The answer is: Not necessarily. The reality is that little is known about the -47's flight characteristics and its enabler: flight controls avionics.
Here is why...
People uses the word 'aerodynamics' pretty casually. Even aerodynamicists are guilty of it. The word 'aerodynamics' is about the study of air flow over structures, whether that structure is a brick or an arrow, it does not matter. As long as the structure is experiencing airflow over its body, whether it is moving or simply standing still and the wind blowing across it, we want to understand the behaviors of that flow. When we commented 'more aerodynamic' or 'improved aerodynamics', we really mean that air flow over an arrow is
MORE EFFICIENT than air flow over the brick. The word 'efficient' implies a sort of balance between many competing and even conflicting factors with conflicts the worst and most problematic to meet a goal of a certain measure of 'efficiency' in doing some things. Lift conflicts with weight, for example, so then in aviation, weight is a penalty. Profiles (drag) conflicts with speed so sailboats wants hulls to present as small the profiles as possible, even down to the millimeters when a lot of money and national pride are at stake in international competitions.
Can the brick be as agile and maneuverable as the arrow? Absolutely. Provided that is has an overwhelming potential power in propulsion and flight control capabilities to compensate for its far far less efficient aerodynamics. So to be 'efficient' in aerodynamics and in flight is to have the least of anything to achieve a certain flight condition and maneuvers are conditions. We want the smallest frontal profile against the air flow, be it in the fuselage or wing leading edge (LE). We want the best combination of wing surface area to provide lift and at the same time, minimize drag. We want maximum control of the aircraft when we transition from one flight condition/state to another, aka 'maneuvers', but we want the least quantity of flight control surfaces/elements to make those transitions.
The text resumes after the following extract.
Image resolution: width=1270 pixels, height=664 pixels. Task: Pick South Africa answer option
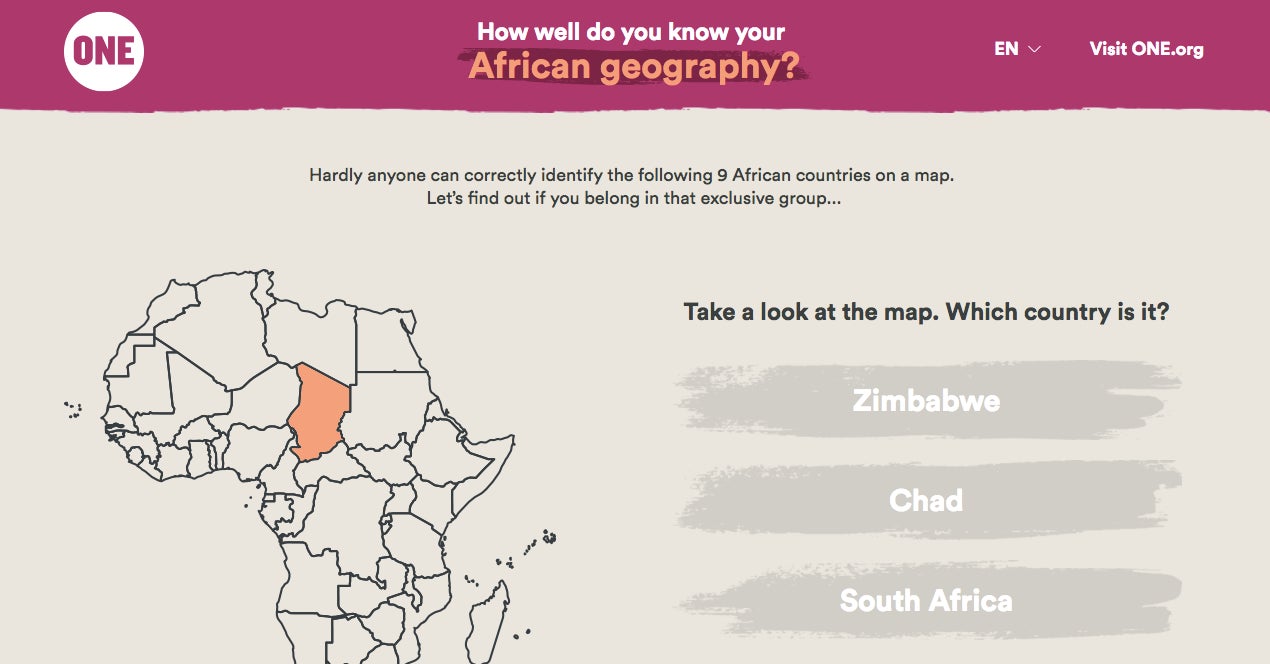(926, 600)
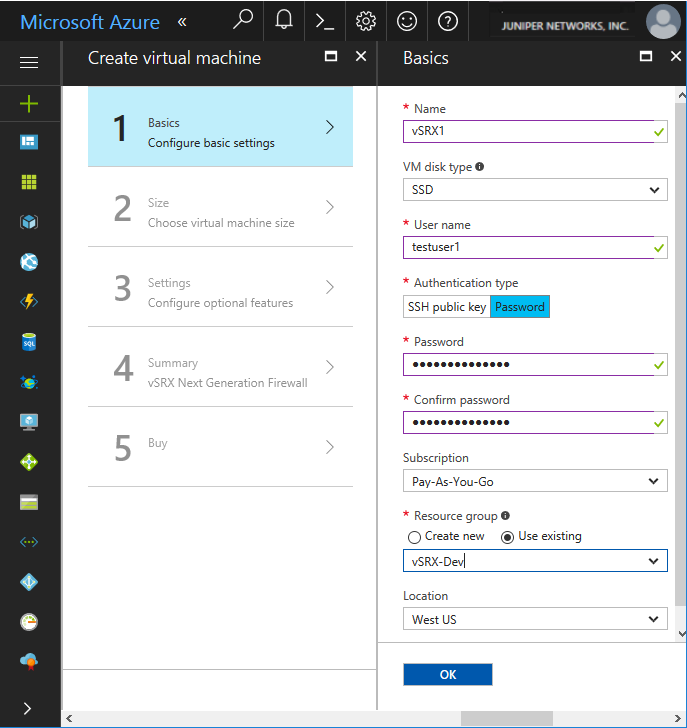
Task: Open portal settings gear icon
Action: click(x=366, y=20)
So if we have to skew so terribly propulsion and flight controls for the brick so that it can perform as well as the arrow, we can make the brick airborne but it would not be a very efficient aircraft compared to the arrow.
Look at the P-47 (Thunderbolt) , P-51 (Mustang) , F-86 (Sabre), and the F-16 (Falcon). Yes, I know about the MIG-15/17 who were technical peers to the Sabre.
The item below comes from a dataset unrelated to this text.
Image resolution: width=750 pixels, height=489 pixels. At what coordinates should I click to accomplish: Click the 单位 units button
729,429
The T-bolt and the 'Stang represents the 'old school' of aerodynamics and flight controls with the 'Stang pretty much the end of the evolution of that 'old school'. Both aircrafts were designed to be stable in flight, hence the straight wings and quite conventional flight controls elements layout. With the Sabre and its swept wings, we began to move into the 'unstable' flight regimes but there is a catch: flight controls.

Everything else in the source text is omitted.